» What the task requires
Filter the listing so that only lines with the word "computer" remain.

» Provided material
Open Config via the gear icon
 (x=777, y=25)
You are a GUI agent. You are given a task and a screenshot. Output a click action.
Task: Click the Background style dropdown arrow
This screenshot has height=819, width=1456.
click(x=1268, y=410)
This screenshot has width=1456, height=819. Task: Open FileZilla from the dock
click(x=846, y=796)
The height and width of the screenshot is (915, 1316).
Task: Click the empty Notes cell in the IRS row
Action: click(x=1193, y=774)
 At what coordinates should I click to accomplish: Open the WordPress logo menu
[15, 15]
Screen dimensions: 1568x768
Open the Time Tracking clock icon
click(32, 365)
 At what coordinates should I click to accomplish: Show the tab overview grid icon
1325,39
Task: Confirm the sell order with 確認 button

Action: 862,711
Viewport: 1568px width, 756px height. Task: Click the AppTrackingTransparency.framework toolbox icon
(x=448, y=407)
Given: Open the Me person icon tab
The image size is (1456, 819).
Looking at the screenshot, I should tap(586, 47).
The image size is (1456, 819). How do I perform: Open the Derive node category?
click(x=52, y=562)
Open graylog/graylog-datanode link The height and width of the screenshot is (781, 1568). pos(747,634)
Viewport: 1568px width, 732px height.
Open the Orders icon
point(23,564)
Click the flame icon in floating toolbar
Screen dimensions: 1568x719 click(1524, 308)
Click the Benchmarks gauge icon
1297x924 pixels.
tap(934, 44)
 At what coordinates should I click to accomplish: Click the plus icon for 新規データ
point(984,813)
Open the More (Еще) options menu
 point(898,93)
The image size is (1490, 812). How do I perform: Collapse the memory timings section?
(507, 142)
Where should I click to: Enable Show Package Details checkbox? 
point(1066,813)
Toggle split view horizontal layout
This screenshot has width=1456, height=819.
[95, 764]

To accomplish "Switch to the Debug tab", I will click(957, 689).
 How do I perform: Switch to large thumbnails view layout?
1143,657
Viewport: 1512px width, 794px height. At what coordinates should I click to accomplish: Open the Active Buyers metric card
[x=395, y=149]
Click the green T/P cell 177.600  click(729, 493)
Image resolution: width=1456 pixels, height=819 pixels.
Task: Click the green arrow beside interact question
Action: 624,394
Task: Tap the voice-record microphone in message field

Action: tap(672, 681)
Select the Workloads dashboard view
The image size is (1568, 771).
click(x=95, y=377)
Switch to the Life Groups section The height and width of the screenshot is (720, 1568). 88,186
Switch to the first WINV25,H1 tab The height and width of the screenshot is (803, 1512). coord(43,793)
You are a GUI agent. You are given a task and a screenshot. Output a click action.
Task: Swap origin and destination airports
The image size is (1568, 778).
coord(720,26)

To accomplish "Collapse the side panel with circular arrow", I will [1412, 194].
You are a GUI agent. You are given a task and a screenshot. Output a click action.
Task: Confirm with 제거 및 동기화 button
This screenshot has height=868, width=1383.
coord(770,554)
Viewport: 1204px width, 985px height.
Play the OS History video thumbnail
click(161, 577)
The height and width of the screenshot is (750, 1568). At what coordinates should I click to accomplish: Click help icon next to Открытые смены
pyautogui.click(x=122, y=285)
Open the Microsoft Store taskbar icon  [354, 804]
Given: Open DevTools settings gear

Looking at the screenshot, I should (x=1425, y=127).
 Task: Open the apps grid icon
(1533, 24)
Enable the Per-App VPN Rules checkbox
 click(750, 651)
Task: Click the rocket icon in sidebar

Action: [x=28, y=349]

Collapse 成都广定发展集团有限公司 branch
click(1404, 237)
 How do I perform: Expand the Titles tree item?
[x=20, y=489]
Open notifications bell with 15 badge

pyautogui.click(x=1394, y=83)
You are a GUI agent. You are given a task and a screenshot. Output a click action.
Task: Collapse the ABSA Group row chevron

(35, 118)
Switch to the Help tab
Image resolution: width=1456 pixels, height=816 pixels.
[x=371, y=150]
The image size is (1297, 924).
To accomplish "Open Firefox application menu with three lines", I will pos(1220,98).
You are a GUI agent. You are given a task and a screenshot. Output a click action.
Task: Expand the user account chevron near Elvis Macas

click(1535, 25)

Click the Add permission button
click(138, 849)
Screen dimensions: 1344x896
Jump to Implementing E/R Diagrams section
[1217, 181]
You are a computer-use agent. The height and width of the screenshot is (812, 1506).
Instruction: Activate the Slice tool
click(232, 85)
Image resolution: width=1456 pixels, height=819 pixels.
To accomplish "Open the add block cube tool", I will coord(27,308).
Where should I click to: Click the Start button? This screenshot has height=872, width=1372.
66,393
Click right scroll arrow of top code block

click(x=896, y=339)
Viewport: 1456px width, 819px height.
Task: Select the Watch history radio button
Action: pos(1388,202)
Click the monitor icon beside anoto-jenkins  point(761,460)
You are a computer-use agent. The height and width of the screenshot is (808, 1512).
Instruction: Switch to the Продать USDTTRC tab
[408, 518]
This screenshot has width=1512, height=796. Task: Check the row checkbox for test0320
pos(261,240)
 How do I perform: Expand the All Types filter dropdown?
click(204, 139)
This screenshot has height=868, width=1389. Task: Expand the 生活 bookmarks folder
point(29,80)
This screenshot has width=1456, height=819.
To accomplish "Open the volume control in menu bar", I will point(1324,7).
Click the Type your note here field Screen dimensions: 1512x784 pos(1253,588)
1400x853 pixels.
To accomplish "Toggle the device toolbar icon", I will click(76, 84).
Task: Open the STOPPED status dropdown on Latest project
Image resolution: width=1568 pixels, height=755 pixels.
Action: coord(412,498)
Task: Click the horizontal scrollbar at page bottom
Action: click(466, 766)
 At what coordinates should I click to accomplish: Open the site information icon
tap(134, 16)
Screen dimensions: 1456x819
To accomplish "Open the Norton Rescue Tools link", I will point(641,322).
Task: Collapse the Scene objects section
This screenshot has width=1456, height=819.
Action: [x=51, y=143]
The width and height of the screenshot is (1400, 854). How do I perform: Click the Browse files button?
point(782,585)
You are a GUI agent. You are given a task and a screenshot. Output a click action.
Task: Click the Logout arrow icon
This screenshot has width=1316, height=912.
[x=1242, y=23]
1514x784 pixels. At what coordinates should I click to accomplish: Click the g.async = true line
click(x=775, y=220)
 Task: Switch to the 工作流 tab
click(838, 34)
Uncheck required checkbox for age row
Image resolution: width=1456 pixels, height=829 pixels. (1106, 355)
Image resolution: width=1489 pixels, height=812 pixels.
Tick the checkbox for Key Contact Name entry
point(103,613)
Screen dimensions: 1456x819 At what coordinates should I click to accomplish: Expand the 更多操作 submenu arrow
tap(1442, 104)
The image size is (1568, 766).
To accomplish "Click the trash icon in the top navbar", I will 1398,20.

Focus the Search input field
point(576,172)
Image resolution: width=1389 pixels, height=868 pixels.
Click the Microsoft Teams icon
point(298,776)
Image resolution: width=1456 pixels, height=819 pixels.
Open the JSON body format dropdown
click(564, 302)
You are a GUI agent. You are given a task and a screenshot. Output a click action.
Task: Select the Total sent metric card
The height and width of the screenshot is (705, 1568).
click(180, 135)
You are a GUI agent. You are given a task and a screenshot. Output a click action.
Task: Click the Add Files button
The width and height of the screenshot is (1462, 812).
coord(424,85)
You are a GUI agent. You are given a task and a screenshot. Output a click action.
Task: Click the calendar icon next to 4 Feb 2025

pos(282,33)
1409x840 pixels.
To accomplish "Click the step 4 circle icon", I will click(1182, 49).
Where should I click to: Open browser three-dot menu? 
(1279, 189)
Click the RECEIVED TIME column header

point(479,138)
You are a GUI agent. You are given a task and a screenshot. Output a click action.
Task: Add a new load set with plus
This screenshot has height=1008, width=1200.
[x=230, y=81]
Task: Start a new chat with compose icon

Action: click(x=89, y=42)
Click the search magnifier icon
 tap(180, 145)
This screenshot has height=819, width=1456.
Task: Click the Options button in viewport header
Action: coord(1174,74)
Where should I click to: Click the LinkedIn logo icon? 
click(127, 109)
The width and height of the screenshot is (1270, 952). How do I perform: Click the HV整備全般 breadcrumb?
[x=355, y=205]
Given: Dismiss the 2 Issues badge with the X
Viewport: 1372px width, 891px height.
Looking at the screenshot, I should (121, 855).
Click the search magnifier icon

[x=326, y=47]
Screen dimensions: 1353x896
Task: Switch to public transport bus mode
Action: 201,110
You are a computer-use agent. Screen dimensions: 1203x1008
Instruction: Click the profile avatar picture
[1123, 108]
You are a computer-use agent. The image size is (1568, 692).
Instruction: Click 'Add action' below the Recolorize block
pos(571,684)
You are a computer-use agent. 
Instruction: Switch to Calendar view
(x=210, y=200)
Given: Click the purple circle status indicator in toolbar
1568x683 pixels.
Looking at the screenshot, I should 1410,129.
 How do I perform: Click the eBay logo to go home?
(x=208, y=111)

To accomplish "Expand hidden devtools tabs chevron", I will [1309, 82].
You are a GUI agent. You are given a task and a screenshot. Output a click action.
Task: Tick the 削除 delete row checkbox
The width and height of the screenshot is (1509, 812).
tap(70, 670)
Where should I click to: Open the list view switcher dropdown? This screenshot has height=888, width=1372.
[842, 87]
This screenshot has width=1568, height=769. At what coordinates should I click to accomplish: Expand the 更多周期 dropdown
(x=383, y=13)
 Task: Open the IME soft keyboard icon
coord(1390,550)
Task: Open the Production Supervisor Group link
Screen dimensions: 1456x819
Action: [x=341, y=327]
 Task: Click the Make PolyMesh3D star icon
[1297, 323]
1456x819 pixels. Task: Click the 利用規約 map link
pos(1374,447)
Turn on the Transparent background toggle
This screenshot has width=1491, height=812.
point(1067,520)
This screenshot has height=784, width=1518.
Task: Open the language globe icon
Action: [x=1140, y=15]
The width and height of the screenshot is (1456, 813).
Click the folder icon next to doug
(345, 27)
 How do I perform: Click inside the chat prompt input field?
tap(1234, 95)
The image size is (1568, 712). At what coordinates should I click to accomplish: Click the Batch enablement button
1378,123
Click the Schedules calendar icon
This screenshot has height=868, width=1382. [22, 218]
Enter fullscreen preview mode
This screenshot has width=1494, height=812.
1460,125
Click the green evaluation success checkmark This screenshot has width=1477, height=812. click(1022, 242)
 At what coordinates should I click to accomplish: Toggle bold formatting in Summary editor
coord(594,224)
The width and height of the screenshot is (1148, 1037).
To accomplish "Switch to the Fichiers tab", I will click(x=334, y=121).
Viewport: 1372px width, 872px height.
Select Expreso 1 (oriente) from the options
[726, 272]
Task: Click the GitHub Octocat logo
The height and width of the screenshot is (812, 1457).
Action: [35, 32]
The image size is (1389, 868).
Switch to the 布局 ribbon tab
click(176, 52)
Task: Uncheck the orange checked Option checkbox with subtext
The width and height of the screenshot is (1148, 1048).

» Exercise answer
You are a computer-use agent. The height and width of the screenshot is (812, 1506).
You are a computer-use agent. The height and width of the screenshot is (808, 1512).
You are a computer-use agent. Screen dimensions: 1203x1008
You are a computer-use agent. The image size is (1568, 692).
You are a computer-use agent. 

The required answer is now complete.